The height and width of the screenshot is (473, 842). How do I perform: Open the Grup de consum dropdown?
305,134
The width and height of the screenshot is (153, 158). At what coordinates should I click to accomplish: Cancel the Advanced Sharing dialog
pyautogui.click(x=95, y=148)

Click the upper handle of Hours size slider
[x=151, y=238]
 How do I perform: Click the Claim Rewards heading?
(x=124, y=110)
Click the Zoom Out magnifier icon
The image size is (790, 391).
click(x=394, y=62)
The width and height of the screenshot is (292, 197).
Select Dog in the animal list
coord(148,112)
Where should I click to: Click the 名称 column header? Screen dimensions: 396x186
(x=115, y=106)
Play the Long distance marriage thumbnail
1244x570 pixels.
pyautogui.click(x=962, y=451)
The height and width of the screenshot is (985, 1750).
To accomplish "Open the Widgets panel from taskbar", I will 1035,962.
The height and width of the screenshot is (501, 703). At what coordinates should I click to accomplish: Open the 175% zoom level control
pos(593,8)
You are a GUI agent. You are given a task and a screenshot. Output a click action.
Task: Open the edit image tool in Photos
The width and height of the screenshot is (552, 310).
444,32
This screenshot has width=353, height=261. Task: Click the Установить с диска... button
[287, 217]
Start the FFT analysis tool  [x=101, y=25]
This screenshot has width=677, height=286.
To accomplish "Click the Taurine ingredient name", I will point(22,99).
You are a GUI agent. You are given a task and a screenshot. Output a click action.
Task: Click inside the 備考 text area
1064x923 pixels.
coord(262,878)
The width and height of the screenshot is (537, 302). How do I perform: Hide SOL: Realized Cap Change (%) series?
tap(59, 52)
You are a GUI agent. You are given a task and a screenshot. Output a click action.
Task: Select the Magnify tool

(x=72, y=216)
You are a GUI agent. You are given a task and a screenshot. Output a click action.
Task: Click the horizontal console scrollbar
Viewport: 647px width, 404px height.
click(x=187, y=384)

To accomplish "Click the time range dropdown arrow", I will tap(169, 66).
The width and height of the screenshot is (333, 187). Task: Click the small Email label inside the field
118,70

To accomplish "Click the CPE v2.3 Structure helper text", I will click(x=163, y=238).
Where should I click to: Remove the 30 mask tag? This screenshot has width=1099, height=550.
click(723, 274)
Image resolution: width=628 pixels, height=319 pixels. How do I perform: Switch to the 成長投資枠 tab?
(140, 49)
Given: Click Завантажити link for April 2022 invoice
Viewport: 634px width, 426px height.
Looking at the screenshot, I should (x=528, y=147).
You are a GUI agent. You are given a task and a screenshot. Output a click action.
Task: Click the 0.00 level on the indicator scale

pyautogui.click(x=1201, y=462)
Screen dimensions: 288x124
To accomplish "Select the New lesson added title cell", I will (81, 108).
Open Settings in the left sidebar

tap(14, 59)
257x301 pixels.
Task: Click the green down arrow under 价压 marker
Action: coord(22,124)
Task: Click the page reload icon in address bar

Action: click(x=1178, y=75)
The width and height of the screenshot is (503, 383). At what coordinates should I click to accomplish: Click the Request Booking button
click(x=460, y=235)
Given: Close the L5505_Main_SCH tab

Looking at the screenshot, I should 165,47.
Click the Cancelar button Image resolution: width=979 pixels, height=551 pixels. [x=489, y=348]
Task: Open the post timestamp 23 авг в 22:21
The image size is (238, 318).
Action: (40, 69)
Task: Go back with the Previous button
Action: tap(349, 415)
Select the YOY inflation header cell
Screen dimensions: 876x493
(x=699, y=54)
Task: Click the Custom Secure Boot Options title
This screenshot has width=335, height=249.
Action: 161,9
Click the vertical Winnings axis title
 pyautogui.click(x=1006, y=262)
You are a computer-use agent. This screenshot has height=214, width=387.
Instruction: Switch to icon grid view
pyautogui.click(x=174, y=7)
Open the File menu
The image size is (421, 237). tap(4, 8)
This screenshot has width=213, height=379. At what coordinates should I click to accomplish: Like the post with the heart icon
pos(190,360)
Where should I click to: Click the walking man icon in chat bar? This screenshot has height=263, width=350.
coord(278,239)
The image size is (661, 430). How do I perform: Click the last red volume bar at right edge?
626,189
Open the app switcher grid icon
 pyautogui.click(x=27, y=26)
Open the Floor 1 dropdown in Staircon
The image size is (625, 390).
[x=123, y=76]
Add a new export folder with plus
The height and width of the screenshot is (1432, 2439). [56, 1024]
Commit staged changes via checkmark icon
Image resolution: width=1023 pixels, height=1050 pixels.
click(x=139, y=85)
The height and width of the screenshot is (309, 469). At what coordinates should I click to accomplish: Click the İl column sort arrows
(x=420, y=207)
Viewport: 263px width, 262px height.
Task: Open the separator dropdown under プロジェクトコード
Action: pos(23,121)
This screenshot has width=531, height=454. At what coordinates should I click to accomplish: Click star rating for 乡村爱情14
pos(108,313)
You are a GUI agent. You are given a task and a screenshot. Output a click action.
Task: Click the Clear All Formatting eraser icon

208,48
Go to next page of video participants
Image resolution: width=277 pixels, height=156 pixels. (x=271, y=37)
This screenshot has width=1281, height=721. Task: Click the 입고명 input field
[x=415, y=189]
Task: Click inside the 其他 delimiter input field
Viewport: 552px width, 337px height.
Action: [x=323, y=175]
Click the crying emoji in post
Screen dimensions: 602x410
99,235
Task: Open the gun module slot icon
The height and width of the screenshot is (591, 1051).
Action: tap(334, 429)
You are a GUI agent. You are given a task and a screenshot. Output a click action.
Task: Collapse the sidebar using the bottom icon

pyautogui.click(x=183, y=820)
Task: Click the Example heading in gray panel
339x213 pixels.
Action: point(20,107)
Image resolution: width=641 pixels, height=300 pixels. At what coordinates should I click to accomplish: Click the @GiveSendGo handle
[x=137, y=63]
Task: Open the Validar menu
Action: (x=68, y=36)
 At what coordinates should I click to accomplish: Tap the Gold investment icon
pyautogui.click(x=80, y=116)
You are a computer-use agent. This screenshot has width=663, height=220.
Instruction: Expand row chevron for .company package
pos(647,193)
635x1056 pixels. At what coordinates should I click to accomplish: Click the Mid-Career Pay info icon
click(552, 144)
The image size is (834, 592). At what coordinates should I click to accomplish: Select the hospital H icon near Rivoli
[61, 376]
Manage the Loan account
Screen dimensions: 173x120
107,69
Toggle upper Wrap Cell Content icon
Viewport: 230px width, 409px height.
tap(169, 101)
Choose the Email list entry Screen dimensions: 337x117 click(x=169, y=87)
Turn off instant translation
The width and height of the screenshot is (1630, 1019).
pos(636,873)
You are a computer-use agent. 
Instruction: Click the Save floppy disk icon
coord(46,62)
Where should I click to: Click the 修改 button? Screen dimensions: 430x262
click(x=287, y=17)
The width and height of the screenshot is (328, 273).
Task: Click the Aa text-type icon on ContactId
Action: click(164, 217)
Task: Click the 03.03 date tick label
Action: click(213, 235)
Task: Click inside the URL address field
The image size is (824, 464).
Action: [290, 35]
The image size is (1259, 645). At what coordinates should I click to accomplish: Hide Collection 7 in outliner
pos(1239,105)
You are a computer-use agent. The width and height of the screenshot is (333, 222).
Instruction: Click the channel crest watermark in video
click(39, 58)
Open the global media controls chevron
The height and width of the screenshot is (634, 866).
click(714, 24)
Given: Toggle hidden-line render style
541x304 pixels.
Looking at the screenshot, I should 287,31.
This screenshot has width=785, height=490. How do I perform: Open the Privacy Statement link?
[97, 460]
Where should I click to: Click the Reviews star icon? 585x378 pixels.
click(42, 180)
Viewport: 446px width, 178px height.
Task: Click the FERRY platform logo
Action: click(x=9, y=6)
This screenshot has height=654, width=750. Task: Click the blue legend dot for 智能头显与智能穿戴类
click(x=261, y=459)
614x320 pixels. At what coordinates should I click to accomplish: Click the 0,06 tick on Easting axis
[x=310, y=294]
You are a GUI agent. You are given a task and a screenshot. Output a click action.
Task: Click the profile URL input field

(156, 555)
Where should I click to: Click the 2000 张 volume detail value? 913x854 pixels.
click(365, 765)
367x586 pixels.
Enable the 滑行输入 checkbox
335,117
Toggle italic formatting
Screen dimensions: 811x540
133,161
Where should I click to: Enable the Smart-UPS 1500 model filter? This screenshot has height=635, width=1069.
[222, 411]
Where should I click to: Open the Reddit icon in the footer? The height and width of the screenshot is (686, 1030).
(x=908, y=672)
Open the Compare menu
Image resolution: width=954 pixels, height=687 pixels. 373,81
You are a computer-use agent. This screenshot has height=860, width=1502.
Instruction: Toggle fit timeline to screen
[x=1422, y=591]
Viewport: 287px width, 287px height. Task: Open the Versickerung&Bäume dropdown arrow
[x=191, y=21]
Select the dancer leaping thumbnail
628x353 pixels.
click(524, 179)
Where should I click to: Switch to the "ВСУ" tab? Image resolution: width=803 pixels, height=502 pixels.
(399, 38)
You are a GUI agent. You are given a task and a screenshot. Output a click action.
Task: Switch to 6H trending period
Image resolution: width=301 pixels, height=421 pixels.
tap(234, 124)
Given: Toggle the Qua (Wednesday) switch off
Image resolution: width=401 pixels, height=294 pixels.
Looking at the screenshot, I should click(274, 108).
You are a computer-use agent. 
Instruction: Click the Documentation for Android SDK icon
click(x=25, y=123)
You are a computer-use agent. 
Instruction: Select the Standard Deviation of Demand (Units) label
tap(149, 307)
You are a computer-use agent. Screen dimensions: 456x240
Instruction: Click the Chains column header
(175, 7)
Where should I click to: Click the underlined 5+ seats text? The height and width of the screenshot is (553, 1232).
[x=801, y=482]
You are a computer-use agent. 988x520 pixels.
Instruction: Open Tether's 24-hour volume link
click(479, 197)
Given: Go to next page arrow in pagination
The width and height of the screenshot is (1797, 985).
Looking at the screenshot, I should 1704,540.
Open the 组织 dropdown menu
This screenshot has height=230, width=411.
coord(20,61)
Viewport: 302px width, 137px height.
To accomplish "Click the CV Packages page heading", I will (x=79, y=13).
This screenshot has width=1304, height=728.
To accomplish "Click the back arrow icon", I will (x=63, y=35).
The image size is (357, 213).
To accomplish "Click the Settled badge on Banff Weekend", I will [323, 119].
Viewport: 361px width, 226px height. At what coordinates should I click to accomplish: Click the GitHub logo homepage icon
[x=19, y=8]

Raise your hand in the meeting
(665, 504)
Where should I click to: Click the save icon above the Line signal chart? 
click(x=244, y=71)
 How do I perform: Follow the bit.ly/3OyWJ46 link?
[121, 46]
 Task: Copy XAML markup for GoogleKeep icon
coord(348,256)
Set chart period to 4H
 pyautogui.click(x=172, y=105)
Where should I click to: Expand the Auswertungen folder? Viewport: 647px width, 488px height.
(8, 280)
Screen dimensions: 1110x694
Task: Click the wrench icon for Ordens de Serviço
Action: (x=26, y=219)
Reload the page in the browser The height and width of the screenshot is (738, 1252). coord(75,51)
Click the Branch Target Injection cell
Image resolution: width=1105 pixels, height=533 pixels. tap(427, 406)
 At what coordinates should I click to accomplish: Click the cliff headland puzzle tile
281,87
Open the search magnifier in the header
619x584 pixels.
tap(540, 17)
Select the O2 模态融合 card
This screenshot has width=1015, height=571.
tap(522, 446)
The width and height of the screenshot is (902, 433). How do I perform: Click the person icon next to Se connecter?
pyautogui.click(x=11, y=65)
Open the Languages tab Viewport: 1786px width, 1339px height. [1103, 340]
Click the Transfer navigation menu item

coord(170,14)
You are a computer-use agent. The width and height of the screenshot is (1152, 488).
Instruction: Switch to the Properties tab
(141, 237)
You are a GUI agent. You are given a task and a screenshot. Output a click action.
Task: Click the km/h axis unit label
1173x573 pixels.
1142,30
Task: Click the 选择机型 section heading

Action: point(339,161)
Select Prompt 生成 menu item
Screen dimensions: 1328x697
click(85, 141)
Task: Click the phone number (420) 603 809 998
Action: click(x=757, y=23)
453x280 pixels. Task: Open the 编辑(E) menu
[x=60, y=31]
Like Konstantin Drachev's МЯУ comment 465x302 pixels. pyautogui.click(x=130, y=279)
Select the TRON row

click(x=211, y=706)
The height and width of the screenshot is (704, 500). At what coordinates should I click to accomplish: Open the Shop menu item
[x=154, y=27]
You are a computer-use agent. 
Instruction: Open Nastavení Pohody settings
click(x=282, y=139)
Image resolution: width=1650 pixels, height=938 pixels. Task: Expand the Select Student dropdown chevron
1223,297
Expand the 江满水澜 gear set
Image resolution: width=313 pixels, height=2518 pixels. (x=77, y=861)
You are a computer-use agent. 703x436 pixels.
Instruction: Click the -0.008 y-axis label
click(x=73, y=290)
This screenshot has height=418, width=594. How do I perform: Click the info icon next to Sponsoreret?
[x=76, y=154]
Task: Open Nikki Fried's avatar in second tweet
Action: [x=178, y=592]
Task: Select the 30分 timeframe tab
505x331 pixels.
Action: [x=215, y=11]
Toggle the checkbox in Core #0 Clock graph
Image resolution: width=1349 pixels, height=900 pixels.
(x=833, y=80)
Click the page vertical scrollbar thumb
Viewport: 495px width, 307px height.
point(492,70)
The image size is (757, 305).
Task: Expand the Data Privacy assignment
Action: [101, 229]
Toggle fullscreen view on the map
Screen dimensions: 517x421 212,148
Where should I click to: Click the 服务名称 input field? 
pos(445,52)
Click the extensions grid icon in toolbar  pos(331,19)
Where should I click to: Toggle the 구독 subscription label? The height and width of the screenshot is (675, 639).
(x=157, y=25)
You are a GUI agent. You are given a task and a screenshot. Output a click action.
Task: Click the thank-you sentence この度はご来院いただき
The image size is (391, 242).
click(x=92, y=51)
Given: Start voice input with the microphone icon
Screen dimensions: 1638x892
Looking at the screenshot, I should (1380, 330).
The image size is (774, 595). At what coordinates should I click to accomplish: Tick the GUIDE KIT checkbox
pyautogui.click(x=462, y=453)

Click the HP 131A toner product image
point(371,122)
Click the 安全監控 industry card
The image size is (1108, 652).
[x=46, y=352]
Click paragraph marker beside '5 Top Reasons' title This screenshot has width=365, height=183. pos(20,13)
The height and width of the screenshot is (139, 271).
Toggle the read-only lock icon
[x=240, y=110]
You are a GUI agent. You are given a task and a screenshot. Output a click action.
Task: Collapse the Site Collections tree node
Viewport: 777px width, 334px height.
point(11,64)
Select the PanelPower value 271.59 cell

· · · · · · ·

INSTRUCTION: Please repeat the rows word for word, from the line with "Toggle upper Wrap Cell Content icon" through the line with "Action: click(x=9, y=6)", including both of those lines.

TASK RESULT:
Toggle upper Wrap Cell Content icon
Viewport: 230px width, 409px height.
tap(169, 101)
Choose the Email list entry Screen dimensions: 337x117 click(x=169, y=87)
Turn off instant translation
The width and height of the screenshot is (1630, 1019).
pos(636,873)
You are a computer-use agent. 
Instruction: Click the Save floppy disk icon
coord(46,62)
Where should I click to: Click the 修改 button? Screen dimensions: 430x262
click(x=287, y=17)
The width and height of the screenshot is (328, 273).
Task: Click the Aa text-type icon on ContactId
Action: click(164, 217)
Task: Click the 03.03 date tick label
Action: click(213, 235)
Task: Click inside the URL address field
The image size is (824, 464).
Action: [290, 35]
The image size is (1259, 645). At what coordinates should I click to accomplish: Hide Collection 7 in outliner
pos(1239,105)
You are a computer-use agent. The width and height of the screenshot is (333, 222).
Instruction: Click the channel crest watermark in video
click(39, 58)
Open the global media controls chevron
The height and width of the screenshot is (634, 866).
click(714, 24)
Given: Toggle hidden-line render style
541x304 pixels.
Looking at the screenshot, I should 287,31.
This screenshot has width=785, height=490. How do I perform: Open the Privacy Statement link?
[97, 460]
Where should I click to: Click the Reviews star icon? 585x378 pixels.
click(42, 180)
Viewport: 446px width, 178px height.
Task: Click the FERRY platform logo
Action: click(x=9, y=6)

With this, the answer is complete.